What is buy to cover?
Buy to cover is used to describe a buying trade to cover a short position. When a stock is shorted, the position needs to be covered, and therefore the trader or investor needs to buy back the stock, or as it is commonly described buy to cover.
Shorting a stock requires essentially 2 distinct trades. One is when the shares are borrowed, and sold. The second one is when the same shares are bought. The buying trade is what is described as buy to cover.
How does buy to cover work?
When you short a stock you essentially borrow the shares and sell them on the open market. In order to complete the trade, you will need to buy the shares back, or what is also referred to as covering a short position.
The trade of buying back the shares can be described as short covering or buy to cover.
Buy to cover example
Let's consider an investor that decides to short 100 shares of stock XYZ, which is trading at $1. He receives $100 for shorting the stock. Although the stock might go up or down, the trader will have to cover its short position, which means buying back those shares. He then proceeds to buy to cover the short position.
Buy to cover vs buy
It is also important to understand the main differences between buying a stock and buying to cover a short position.
What's the difference between buy and buy to cover?
When you buy a stock, you hold it in your portfolio, and benefit from price appreciation or even dividends. However, when you buy to cover, you do not own the stock. You are simply buying back the shares you borrowed to cover your short.
The main difference between buy to cover vs buy is that buying implies an investor that is long certain security. This means that it will invest in it for a certain period of time, while a buy to cover is simply an investor or trader closing its short position by buying back the shares.
Can you buy to cover after hours?
Yes, although trading after hours presents a few challenges like lower liquidity and higher bid-ask spreads, it is possible to cover a short position after hours. As long as you are buying the same amount of shares you shorted, as long as the order gets filled, you can buy to cover after hours.
What happens if a short seller Cannot cover?
When a short seller cannot cover, its order will not be filled. This can happen for two main reasons:
- The short seller placed a limit order with a low bid
- There are no shares available to trade
The short seller placed a limit order with a low bid
If a seller placed a limit order below the price at which the stock is trading, the order cannot get filled. This can result in not being able to cover the short position. The only way to deal with this situation is by increasing the bid so that it is closer to the ask.
There are no shares available to trade
A short seller might not be able to close its short position because there are no shares being traded, and this could signal that it is an illiquid stock. This situation can put the short seller at risk because the stock price might go up, while not being able to cover the short position.
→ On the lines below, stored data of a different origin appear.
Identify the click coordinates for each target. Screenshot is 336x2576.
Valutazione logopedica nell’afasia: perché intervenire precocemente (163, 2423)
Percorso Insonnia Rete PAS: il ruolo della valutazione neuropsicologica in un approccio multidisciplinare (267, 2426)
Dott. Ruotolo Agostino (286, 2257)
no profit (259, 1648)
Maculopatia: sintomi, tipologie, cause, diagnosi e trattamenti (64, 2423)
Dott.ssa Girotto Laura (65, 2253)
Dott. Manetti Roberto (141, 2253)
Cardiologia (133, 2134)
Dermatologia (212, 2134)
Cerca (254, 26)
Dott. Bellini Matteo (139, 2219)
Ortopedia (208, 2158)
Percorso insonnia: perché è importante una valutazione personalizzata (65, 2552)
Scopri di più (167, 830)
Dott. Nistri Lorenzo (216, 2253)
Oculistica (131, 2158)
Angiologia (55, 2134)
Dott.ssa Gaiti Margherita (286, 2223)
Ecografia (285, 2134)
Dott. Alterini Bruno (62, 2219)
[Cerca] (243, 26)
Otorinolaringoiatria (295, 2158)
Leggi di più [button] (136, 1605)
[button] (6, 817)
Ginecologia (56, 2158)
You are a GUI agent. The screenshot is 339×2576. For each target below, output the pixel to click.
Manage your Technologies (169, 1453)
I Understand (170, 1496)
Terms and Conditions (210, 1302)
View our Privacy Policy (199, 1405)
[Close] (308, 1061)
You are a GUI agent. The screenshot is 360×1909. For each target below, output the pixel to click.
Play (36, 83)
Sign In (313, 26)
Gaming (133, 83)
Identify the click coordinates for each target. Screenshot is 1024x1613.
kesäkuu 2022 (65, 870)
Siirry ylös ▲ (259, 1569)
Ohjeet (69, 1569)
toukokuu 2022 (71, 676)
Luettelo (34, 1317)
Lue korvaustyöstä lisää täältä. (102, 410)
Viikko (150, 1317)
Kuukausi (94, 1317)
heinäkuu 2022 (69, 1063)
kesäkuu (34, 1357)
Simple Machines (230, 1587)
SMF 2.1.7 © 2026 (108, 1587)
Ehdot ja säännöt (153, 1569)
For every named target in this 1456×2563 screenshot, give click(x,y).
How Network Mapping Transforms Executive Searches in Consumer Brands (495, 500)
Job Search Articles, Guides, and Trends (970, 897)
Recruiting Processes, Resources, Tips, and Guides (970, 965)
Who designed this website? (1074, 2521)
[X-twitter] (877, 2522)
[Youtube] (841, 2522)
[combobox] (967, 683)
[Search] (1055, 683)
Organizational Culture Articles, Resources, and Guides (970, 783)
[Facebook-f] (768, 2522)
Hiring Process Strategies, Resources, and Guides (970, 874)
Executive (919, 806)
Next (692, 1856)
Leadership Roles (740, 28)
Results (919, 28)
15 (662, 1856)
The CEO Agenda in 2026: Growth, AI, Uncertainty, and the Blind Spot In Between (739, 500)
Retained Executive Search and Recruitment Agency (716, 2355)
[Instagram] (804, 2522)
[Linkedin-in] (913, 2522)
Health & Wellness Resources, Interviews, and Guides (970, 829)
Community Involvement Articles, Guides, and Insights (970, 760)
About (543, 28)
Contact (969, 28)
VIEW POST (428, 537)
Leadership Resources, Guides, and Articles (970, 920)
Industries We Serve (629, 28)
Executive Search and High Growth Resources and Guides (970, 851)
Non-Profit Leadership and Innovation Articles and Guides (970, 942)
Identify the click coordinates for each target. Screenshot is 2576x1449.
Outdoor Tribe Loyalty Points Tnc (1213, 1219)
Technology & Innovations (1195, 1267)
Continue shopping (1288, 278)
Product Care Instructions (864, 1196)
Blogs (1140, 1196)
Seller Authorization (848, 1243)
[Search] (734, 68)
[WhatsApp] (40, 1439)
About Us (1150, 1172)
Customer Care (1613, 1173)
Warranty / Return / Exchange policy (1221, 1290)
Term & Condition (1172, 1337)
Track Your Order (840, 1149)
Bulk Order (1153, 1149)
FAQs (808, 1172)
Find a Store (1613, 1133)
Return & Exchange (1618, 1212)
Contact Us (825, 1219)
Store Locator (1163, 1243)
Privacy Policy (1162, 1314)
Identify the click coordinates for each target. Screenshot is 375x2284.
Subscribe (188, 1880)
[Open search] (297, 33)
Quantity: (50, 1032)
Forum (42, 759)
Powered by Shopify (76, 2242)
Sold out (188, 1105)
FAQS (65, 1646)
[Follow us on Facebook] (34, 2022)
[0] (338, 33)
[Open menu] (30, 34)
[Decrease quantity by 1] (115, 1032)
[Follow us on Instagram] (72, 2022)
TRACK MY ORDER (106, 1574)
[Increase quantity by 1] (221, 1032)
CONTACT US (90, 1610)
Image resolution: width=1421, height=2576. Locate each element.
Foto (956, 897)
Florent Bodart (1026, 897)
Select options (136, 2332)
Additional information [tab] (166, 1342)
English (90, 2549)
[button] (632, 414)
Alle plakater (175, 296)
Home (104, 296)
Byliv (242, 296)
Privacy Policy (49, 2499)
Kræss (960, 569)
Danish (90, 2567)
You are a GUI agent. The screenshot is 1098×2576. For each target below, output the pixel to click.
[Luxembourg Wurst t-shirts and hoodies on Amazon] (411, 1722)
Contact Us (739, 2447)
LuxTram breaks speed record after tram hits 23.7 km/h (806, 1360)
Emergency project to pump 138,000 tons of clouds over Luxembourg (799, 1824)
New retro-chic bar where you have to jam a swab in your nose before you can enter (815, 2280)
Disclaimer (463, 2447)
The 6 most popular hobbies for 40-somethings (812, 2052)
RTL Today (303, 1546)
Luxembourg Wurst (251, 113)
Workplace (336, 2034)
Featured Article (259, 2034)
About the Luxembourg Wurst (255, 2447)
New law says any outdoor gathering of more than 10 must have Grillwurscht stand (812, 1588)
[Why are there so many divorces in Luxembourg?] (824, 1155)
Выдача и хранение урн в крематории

If the stock price goes up considerably there is a risk of a sizeable loss.
Buy to cover in options
Although buy to cover is a term that is applied to shorting stocks, there can be a misunderstanding with options because there is a similar expression used by options traders. When you sell an option, either a call or a put, you can buy back the same options. This is referred to as buy to close because you are buying the options contract to close the trade.
It is also important to be aware of the difference between these two terms, and also understand how buy to open is different from buy to close.
If you are thinking of shorting a stock, and you still do not understand all of these terms like short covering and buy to cover, it is important to spend some time understanding how shorting works.
You want to avoid shorting stocks without knowing how the process works because there are significant risks.